Task details: Count all lines holding "with" in the data below and say the number, nothing more.

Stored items
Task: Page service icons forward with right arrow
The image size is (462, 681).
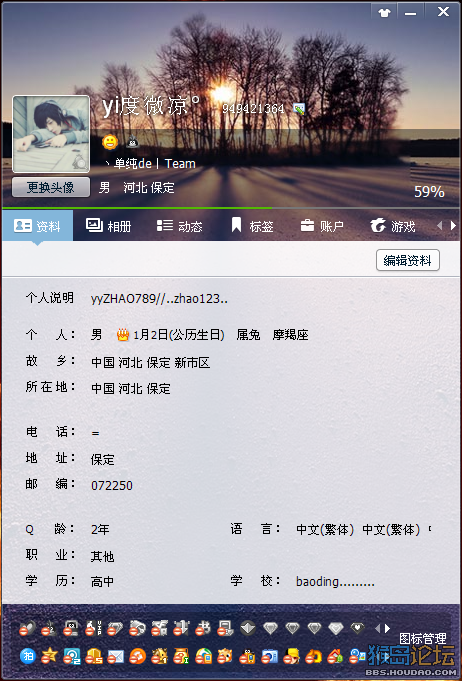Action: click(x=387, y=628)
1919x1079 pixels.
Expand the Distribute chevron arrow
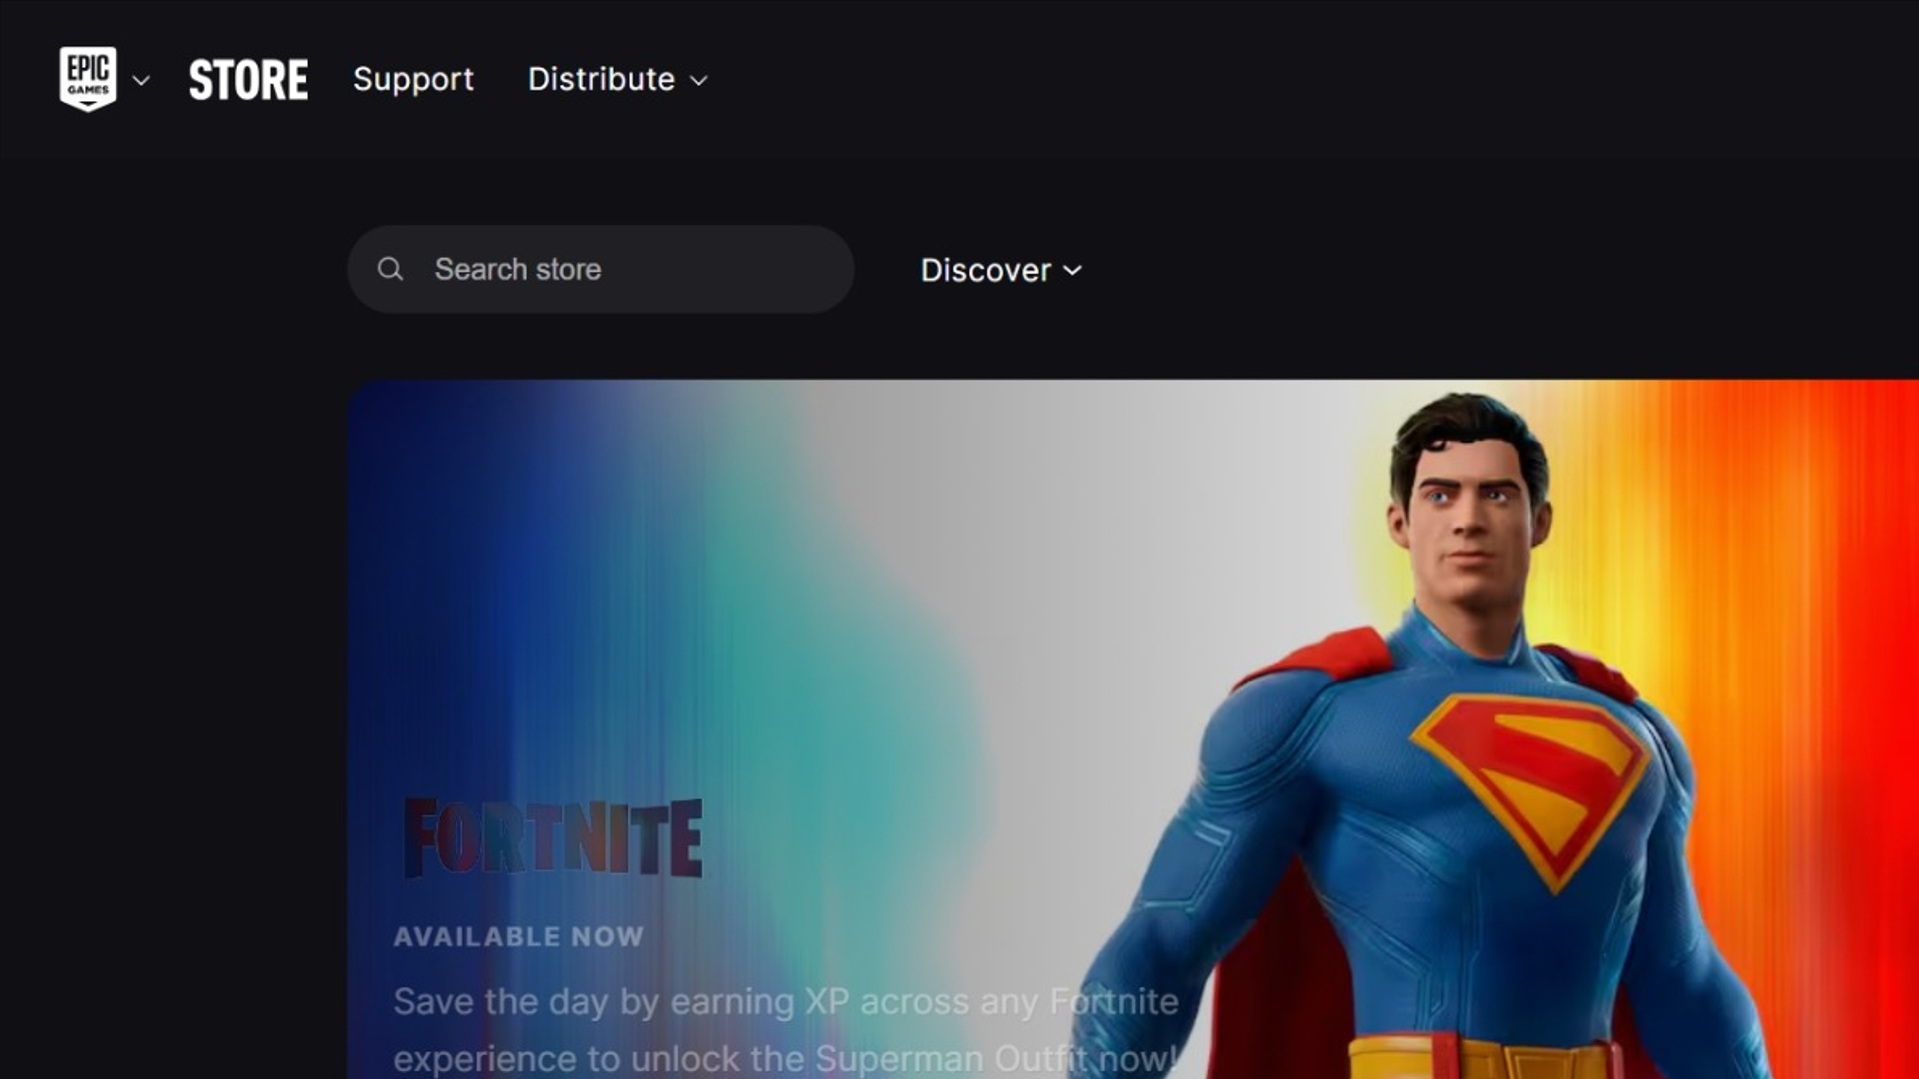tap(699, 80)
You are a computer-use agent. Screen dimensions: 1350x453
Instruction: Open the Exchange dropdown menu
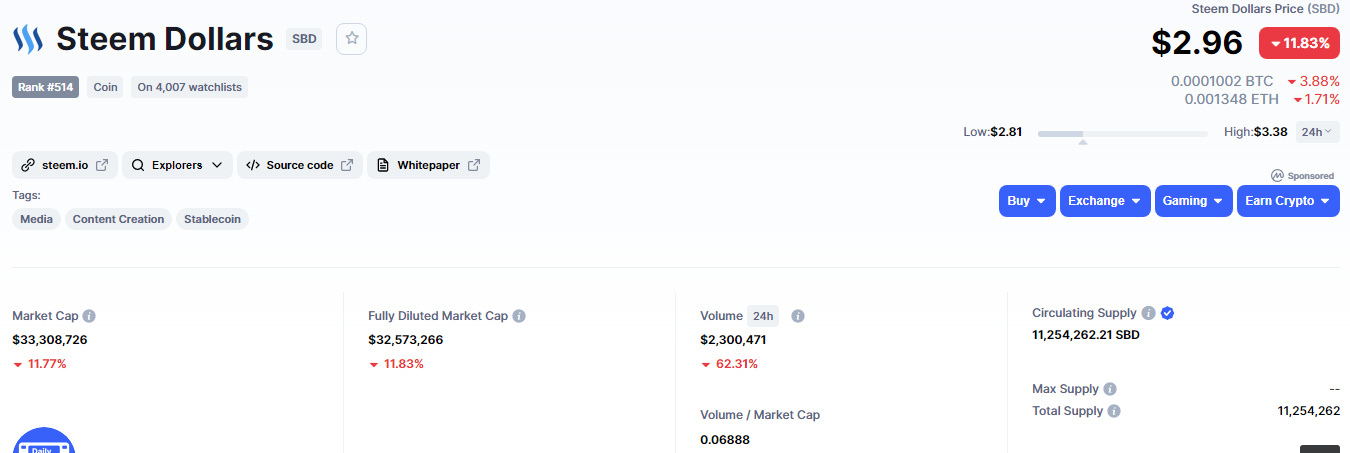(1104, 201)
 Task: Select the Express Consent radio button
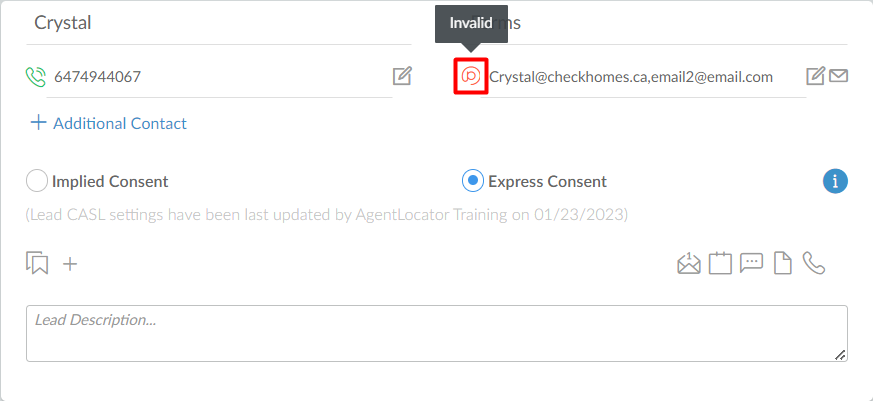[x=473, y=181]
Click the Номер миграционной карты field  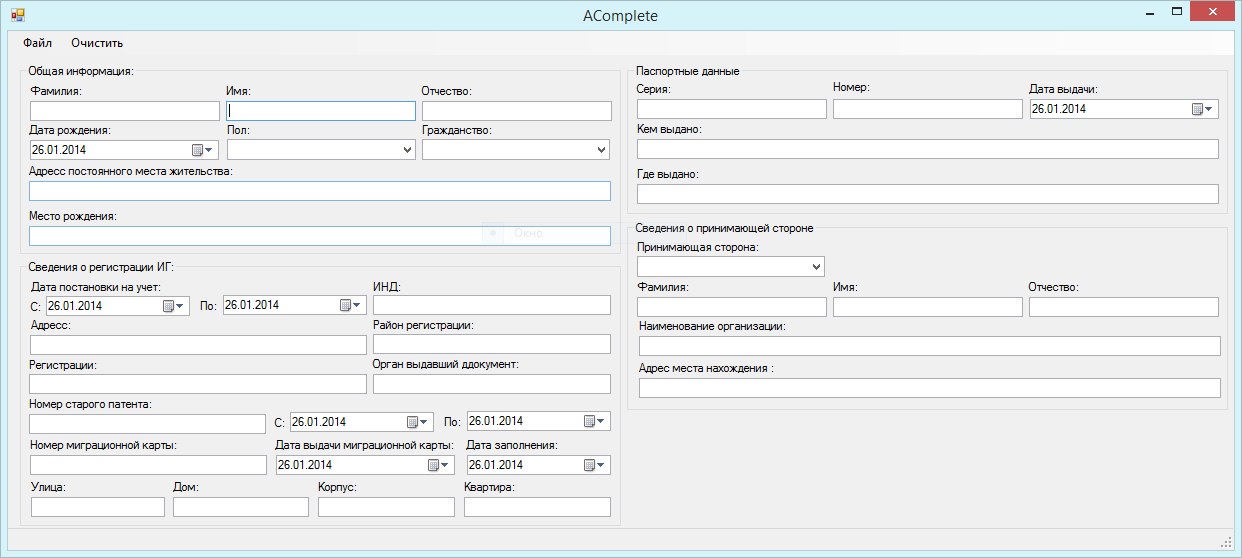click(x=148, y=465)
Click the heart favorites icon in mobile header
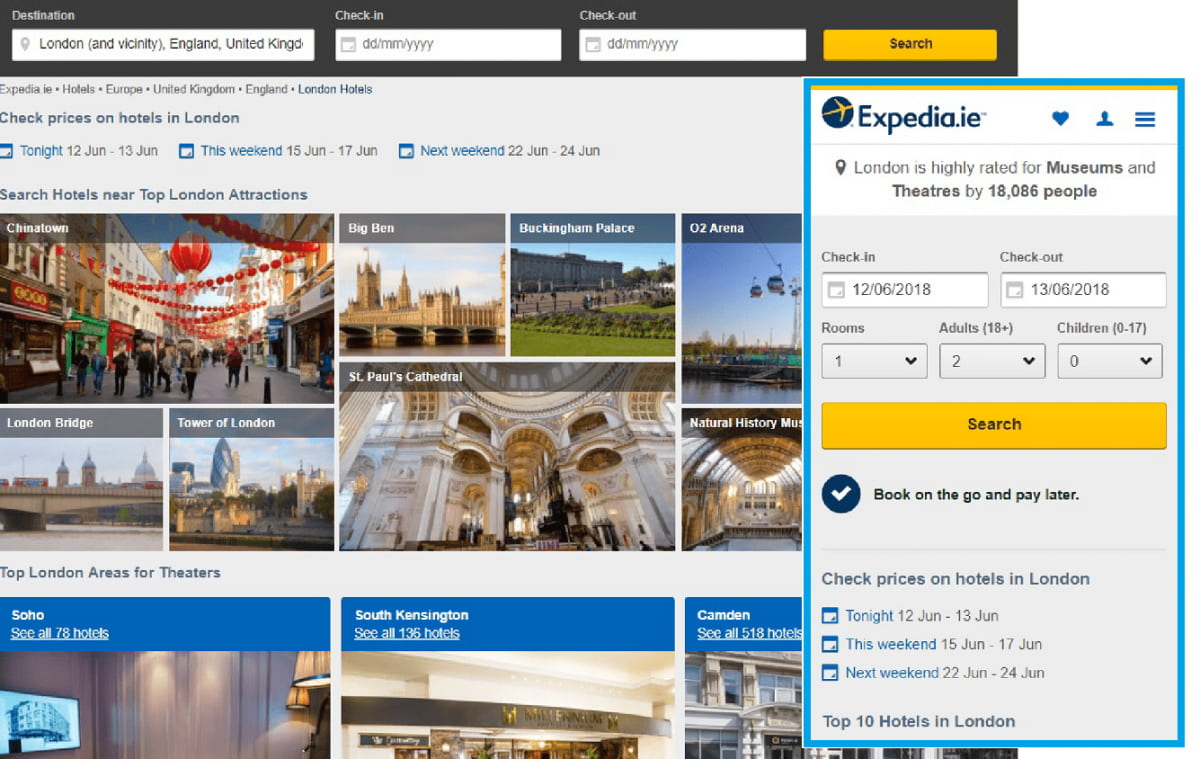Image resolution: width=1200 pixels, height=759 pixels. (1060, 119)
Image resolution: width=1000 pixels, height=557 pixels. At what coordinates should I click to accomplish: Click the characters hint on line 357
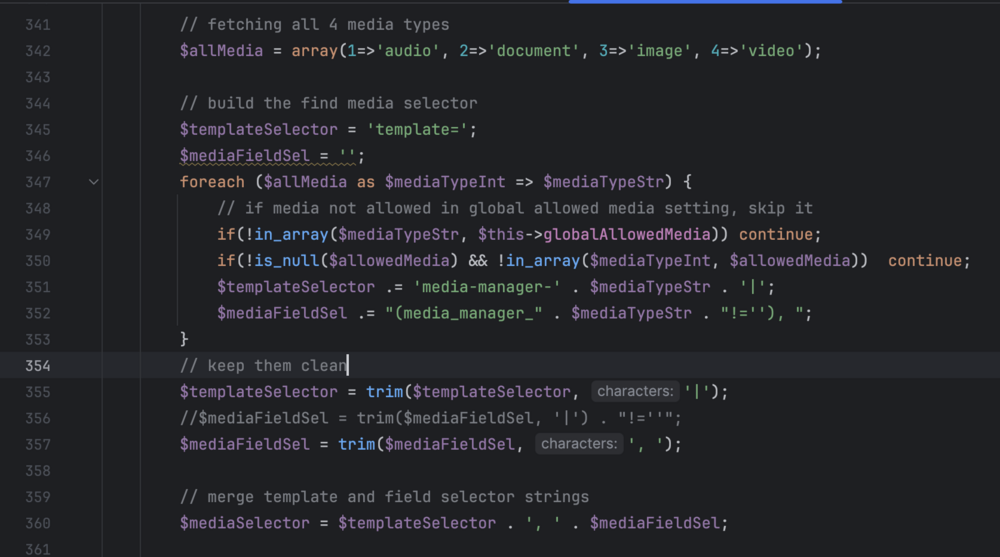(x=580, y=444)
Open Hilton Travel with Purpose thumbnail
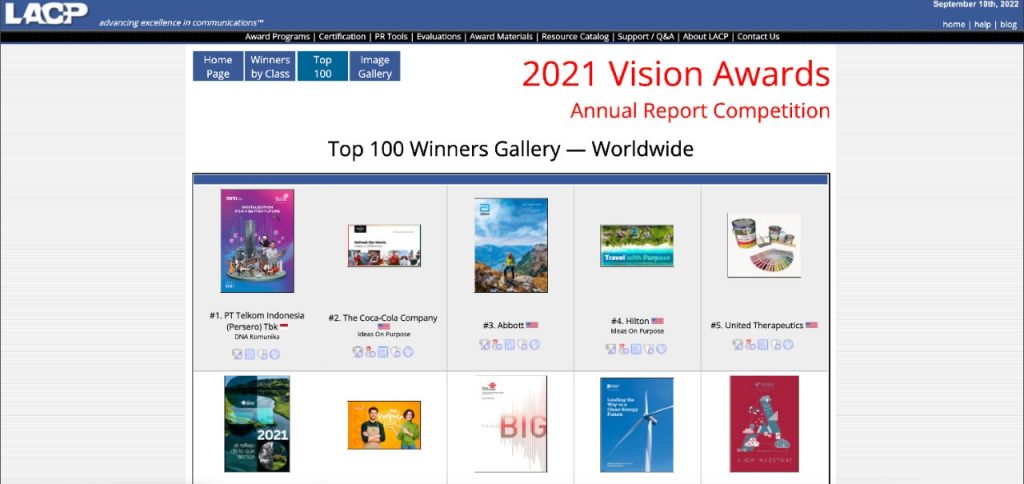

Answer space: 2